The second is the increasing importance of independent, non-state funded archival projects for civic empowerment. Independent and activist archives have created spaces for the gathering, preservation, and presentation of knowledge resources that offer an alternative perspective on the past than presented by the South African state. More importantly, these digital archives have actively engaged in the shaping of civic society, through digital curation and legislative action that has held the state to account for and contributed to the advancement of constitutional freedoms of access to information. This observation is not new. The Archival Platform has provided an excellent overview of increasing archival activism over the last 15 years. Yet placed in historical context and viewed against other digital archival projects, we get a stronger picture of how significant such activism is for empowering a civic culture and citizenry through the provision of information.

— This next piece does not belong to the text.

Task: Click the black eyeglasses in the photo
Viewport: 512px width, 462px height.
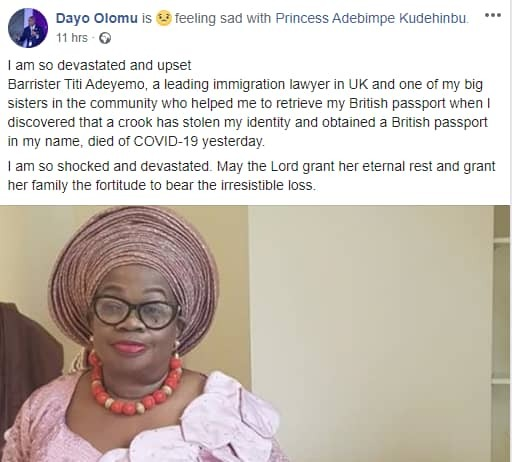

Finally, the proliferation of digital archives has contributed to the emergence of what I would like to refer to as a digital epistemic culture. I have argued that the FHYA and EMANDULO projects were but two expressions of this. One way of understanding this is through the transformations in infrastructure, theory, and digital access. The cost of digital archival technologies has decreased, and access to the internet has widened, especially through the use of mobile phones. The widespread implementation of digital archival platforms and systems at institutions of higher learning and non-profit organisations with an archival orientation and state recognition and promotion of digital archives have contributed to the widening of the skills base in digital archival practice. Combined with advances in archival scholarly theory, there is an ever greater sophistication in the adaptation and manipulation of universal software platforms to accommodate for local knowledge forms and infrastructural conditions, as first pioneered in the early 2000s. Connected to local knowledge ecologies and histories of archive, archival projects that have especially interrogated questions of knowledge representation are therefore an expression of the emergence of a South African digital epistemic culture – a distinct, repeatable set of archival practices informed by histories of knowledge, infrastructural needs, and scholarly and public need.

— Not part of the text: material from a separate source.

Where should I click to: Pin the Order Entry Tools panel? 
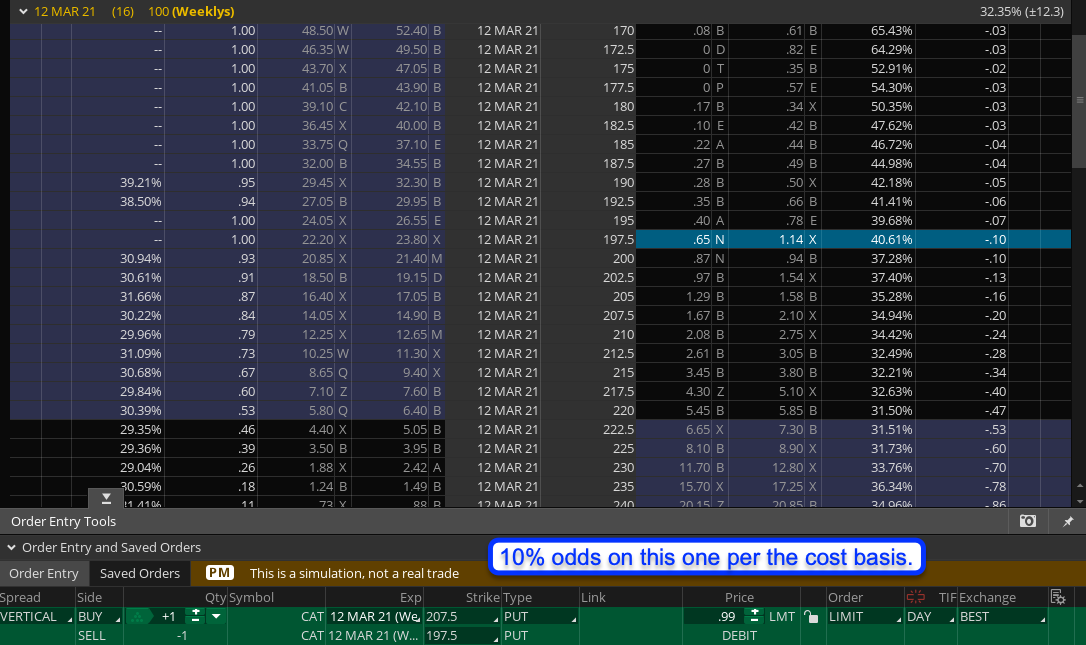point(1068,521)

Put differently, the history of infrastructural change, turns in scholarly theory in history and archives, and the long experience of digital archival resourcing and archiving have contributed to an embrace of local ways of gathering, storing, and representing knowledge in digital form and online. Similar in appearance to leading international projects, local digitisation ventures are employing historically and culturally informed practices of bringing knowledge into digital and online space and, in the process, making it possible to engage with existing resources, whether primary or secondary, in distinctly new ways. The transparency around custodial chains employed by the FHYA, for example, throws into relief evidentiary legitimacy and authority, while the pooling of knowledge resources amongst different partners by SAHO makes it possible to see rigorous knowledge production as a collective, rather than individual enterprise. These are just two examples of such locally informed digital knowledge interventions.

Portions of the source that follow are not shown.